■ Stated exercise
Extract every row below and reproduce each one verbatim, keeping the original order.

(Word and element location data)
-- BEGIN --

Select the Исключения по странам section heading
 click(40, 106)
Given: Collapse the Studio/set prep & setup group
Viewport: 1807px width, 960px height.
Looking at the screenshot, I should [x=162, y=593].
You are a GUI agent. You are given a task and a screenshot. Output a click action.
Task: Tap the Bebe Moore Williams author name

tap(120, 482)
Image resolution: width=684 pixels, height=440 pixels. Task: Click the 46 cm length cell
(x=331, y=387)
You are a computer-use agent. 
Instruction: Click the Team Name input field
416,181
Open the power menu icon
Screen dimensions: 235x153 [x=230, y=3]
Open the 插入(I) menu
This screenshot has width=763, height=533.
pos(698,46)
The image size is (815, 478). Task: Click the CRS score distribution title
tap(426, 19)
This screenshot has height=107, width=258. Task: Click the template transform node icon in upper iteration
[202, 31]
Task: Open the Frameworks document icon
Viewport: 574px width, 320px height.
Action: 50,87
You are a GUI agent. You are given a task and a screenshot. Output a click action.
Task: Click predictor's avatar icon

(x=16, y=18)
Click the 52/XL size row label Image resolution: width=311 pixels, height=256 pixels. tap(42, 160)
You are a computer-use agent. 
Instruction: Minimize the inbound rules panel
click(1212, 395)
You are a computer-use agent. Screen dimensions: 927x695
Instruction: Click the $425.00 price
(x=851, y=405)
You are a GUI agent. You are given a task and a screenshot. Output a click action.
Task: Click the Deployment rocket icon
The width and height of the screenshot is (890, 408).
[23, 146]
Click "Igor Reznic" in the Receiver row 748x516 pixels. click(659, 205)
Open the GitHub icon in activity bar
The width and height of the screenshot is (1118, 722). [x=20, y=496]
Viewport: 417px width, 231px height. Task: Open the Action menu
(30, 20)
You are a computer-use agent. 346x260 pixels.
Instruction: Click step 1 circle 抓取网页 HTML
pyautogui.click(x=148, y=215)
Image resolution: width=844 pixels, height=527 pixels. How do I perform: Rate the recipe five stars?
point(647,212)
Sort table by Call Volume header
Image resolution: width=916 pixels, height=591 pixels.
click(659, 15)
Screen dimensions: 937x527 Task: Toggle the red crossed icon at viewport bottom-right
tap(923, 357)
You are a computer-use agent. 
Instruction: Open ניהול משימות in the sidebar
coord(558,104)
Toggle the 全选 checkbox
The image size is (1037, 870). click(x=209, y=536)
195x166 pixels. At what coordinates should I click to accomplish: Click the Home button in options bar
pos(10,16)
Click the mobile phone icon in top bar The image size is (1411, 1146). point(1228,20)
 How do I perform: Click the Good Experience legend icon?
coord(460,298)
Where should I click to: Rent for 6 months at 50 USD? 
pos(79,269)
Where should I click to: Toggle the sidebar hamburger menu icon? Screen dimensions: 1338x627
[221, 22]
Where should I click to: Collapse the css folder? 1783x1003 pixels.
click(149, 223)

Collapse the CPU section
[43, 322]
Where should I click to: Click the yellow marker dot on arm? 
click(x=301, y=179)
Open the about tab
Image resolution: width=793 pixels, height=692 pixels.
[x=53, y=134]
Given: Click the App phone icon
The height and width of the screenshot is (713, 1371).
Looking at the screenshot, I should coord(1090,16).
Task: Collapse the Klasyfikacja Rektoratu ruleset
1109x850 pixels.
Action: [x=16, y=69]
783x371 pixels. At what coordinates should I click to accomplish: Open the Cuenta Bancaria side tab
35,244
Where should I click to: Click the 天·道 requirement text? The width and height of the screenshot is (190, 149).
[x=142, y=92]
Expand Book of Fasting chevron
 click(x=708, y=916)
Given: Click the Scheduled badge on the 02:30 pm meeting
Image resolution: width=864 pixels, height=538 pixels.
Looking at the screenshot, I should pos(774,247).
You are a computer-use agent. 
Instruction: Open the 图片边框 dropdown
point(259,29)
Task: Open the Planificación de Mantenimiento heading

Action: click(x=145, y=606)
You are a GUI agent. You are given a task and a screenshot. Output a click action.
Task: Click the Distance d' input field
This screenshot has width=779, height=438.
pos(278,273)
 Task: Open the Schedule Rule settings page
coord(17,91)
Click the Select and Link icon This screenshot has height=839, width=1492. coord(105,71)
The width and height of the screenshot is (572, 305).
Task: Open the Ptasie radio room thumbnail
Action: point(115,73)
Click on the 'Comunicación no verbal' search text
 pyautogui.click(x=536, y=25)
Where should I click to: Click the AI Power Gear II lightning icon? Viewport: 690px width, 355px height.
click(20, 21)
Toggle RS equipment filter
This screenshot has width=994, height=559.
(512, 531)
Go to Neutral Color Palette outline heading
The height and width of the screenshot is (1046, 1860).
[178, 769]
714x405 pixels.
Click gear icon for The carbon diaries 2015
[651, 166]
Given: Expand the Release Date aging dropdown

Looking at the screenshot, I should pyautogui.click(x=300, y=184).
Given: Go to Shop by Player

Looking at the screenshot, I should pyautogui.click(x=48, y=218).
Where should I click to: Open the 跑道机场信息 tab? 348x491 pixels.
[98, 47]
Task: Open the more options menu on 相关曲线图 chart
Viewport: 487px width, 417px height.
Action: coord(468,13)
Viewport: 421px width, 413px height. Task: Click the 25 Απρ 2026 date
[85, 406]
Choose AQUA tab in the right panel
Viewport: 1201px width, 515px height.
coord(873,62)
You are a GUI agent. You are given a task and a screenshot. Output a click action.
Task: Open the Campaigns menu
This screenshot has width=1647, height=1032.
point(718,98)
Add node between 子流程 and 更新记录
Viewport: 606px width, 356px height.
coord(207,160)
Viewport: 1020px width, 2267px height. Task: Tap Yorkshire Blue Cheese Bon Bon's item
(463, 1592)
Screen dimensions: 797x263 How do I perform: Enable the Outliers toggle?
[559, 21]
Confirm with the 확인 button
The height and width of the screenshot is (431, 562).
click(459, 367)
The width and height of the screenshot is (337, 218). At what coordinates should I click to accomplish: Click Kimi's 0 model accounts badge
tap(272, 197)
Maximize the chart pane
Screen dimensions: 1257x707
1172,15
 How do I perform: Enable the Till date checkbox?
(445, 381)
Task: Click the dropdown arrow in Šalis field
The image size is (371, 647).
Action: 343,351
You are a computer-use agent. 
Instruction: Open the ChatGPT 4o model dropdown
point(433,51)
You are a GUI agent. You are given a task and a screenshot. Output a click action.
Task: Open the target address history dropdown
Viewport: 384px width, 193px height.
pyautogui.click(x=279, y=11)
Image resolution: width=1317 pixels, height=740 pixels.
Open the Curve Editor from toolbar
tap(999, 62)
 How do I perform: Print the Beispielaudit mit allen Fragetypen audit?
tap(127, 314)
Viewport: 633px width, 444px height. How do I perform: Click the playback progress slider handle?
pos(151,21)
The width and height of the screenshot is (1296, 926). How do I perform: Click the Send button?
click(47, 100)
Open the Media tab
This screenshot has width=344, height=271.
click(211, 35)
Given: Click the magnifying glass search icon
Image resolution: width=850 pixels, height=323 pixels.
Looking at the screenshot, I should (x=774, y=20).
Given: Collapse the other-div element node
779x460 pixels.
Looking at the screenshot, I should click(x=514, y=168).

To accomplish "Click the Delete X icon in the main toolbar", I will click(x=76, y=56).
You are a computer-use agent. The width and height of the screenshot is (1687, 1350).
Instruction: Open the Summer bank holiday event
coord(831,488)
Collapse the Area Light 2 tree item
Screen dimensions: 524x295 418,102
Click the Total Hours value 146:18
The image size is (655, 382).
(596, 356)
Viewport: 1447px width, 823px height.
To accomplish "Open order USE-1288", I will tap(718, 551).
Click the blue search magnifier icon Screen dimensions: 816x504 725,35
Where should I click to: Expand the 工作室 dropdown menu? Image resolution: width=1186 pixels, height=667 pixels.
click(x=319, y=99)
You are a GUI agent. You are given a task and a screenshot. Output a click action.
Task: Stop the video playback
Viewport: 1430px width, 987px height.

-- END --

■ Result of this task
Select the Исключения по странам section heading
 click(40, 106)
Given: Collapse the Studio/set prep & setup group
Viewport: 1807px width, 960px height.
Looking at the screenshot, I should [x=162, y=593].
You are a GUI agent. You are given a task and a screenshot. Output a click action.
Task: Tap the Bebe Moore Williams author name

tap(120, 482)
Image resolution: width=684 pixels, height=440 pixels. Task: Click the 46 cm length cell
(x=331, y=387)
You are a computer-use agent. 
Instruction: Click the Team Name input field
416,181
Open the power menu icon
Screen dimensions: 235x153 [x=230, y=3]
Open the 插入(I) menu
This screenshot has width=763, height=533.
pos(698,46)
The image size is (815, 478). Task: Click the CRS score distribution title
tap(426, 19)
This screenshot has height=107, width=258. Task: Click the template transform node icon in upper iteration
[202, 31]
Task: Open the Frameworks document icon
Viewport: 574px width, 320px height.
Action: 50,87
You are a GUI agent. You are given a task and a screenshot. Output a click action.
Task: Click predictor's avatar icon

(x=16, y=18)
Click the 52/XL size row label Image resolution: width=311 pixels, height=256 pixels. tap(42, 160)
You are a computer-use agent. 
Instruction: Minimize the inbound rules panel
click(1212, 395)
You are a computer-use agent. Screen dimensions: 927x695
Instruction: Click the $425.00 price
(x=851, y=405)
You are a GUI agent. You are given a task and a screenshot. Output a click action.
Task: Click the Deployment rocket icon
The width and height of the screenshot is (890, 408).
[23, 146]
Click "Igor Reznic" in the Receiver row 748x516 pixels. click(659, 205)
Open the GitHub icon in activity bar
The width and height of the screenshot is (1118, 722). [x=20, y=496]
Viewport: 417px width, 231px height. Task: Open the Action menu
(30, 20)
You are a computer-use agent. 346x260 pixels.
Instruction: Click step 1 circle 抓取网页 HTML
pyautogui.click(x=148, y=215)
Image resolution: width=844 pixels, height=527 pixels. How do I perform: Rate the recipe five stars?
point(647,212)
Sort table by Call Volume header
Image resolution: width=916 pixels, height=591 pixels.
click(659, 15)
Screen dimensions: 937x527 Task: Toggle the red crossed icon at viewport bottom-right
tap(923, 357)
You are a computer-use agent. 
Instruction: Open ניהול משימות in the sidebar
coord(558,104)
Toggle the 全选 checkbox
The image size is (1037, 870). click(x=209, y=536)
195x166 pixels. At what coordinates should I click to accomplish: Click the Home button in options bar
pos(10,16)
Click the mobile phone icon in top bar The image size is (1411, 1146). point(1228,20)
 How do I perform: Click the Good Experience legend icon?
coord(460,298)
Where should I click to: Rent for 6 months at 50 USD? 
pos(79,269)
Where should I click to: Toggle the sidebar hamburger menu icon? Screen dimensions: 1338x627
[221, 22]
Where should I click to: Collapse the css folder? 1783x1003 pixels.
click(149, 223)

Collapse the CPU section
[43, 322]
Where should I click to: Click the yellow marker dot on arm? 
click(x=301, y=179)
Open the about tab
Image resolution: width=793 pixels, height=692 pixels.
[x=53, y=134]
Given: Click the App phone icon
The height and width of the screenshot is (713, 1371).
Looking at the screenshot, I should coord(1090,16).
Task: Collapse the Klasyfikacja Rektoratu ruleset
1109x850 pixels.
Action: [x=16, y=69]
783x371 pixels. At what coordinates should I click to accomplish: Open the Cuenta Bancaria side tab
35,244
Where should I click to: Click the 天·道 requirement text? The width and height of the screenshot is (190, 149).
[x=142, y=92]
Expand Book of Fasting chevron
 click(x=708, y=916)
Given: Click the Scheduled badge on the 02:30 pm meeting
Image resolution: width=864 pixels, height=538 pixels.
Looking at the screenshot, I should pos(774,247).
You are a computer-use agent. 
Instruction: Open the 图片边框 dropdown
point(259,29)
Task: Open the Planificación de Mantenimiento heading

Action: click(x=145, y=606)
You are a GUI agent. You are given a task and a screenshot. Output a click action.
Task: Click the Distance d' input field
This screenshot has width=779, height=438.
pos(278,273)
 Task: Open the Schedule Rule settings page
coord(17,91)
Click the Select and Link icon This screenshot has height=839, width=1492. coord(105,71)
The width and height of the screenshot is (572, 305).
Task: Open the Ptasie radio room thumbnail
Action: point(115,73)
Click on the 'Comunicación no verbal' search text
 pyautogui.click(x=536, y=25)
Where should I click to: Click the AI Power Gear II lightning icon? Viewport: 690px width, 355px height.
click(20, 21)
Toggle RS equipment filter
This screenshot has width=994, height=559.
(512, 531)
Go to Neutral Color Palette outline heading
The height and width of the screenshot is (1046, 1860).
[178, 769]
714x405 pixels.
Click gear icon for The carbon diaries 2015
[651, 166]
Given: Expand the Release Date aging dropdown

Looking at the screenshot, I should pyautogui.click(x=300, y=184).
Given: Go to Shop by Player

Looking at the screenshot, I should pyautogui.click(x=48, y=218).
Where should I click to: Open the 跑道机场信息 tab? 348x491 pixels.
[98, 47]
Task: Open the more options menu on 相关曲线图 chart
Viewport: 487px width, 417px height.
Action: coord(468,13)
Viewport: 421px width, 413px height. Task: Click the 25 Απρ 2026 date
[85, 406]
Choose AQUA tab in the right panel
Viewport: 1201px width, 515px height.
coord(873,62)
You are a GUI agent. You are given a task and a screenshot. Output a click action.
Task: Open the Campaigns menu
This screenshot has width=1647, height=1032.
point(718,98)
Add node between 子流程 and 更新记录
Viewport: 606px width, 356px height.
coord(207,160)
Viewport: 1020px width, 2267px height. Task: Tap Yorkshire Blue Cheese Bon Bon's item
(463, 1592)
Screen dimensions: 797x263 How do I perform: Enable the Outliers toggle?
[559, 21]
Confirm with the 확인 button
The height and width of the screenshot is (431, 562).
click(459, 367)
The width and height of the screenshot is (337, 218). At what coordinates should I click to accomplish: Click Kimi's 0 model accounts badge
tap(272, 197)
Maximize the chart pane
Screen dimensions: 1257x707
1172,15
 How do I perform: Enable the Till date checkbox?
(445, 381)
Task: Click the dropdown arrow in Šalis field
The image size is (371, 647).
Action: 343,351
You are a computer-use agent. 
Instruction: Open the ChatGPT 4o model dropdown
point(433,51)
You are a GUI agent. You are given a task and a screenshot. Output a click action.
Task: Open the target address history dropdown
Viewport: 384px width, 193px height.
pyautogui.click(x=279, y=11)
Image resolution: width=1317 pixels, height=740 pixels.
Open the Curve Editor from toolbar
tap(999, 62)
 How do I perform: Print the Beispielaudit mit allen Fragetypen audit?
tap(127, 314)
Viewport: 633px width, 444px height. How do I perform: Click the playback progress slider handle?
pos(151,21)
The width and height of the screenshot is (1296, 926). How do I perform: Click the Send button?
click(47, 100)
Open the Media tab
This screenshot has width=344, height=271.
click(211, 35)
Given: Click the magnifying glass search icon
Image resolution: width=850 pixels, height=323 pixels.
Looking at the screenshot, I should (x=774, y=20).
Given: Collapse the other-div element node
779x460 pixels.
Looking at the screenshot, I should click(x=514, y=168).

To accomplish "Click the Delete X icon in the main toolbar", I will click(x=76, y=56).
You are a computer-use agent. The width and height of the screenshot is (1687, 1350).
Instruction: Open the Summer bank holiday event
coord(831,488)
Collapse the Area Light 2 tree item
Screen dimensions: 524x295 418,102
Click the Total Hours value 146:18
The image size is (655, 382).
(596, 356)
Viewport: 1447px width, 823px height.
To accomplish "Open order USE-1288", I will tap(718, 551).
Click the blue search magnifier icon Screen dimensions: 816x504 725,35
Where should I click to: Expand the 工作室 dropdown menu? Image resolution: width=1186 pixels, height=667 pixels.
click(x=319, y=99)
You are a GUI agent. You are given a task and a screenshot. Output a click action.
Task: Stop the video playback
Viewport: 1430px width, 987px height.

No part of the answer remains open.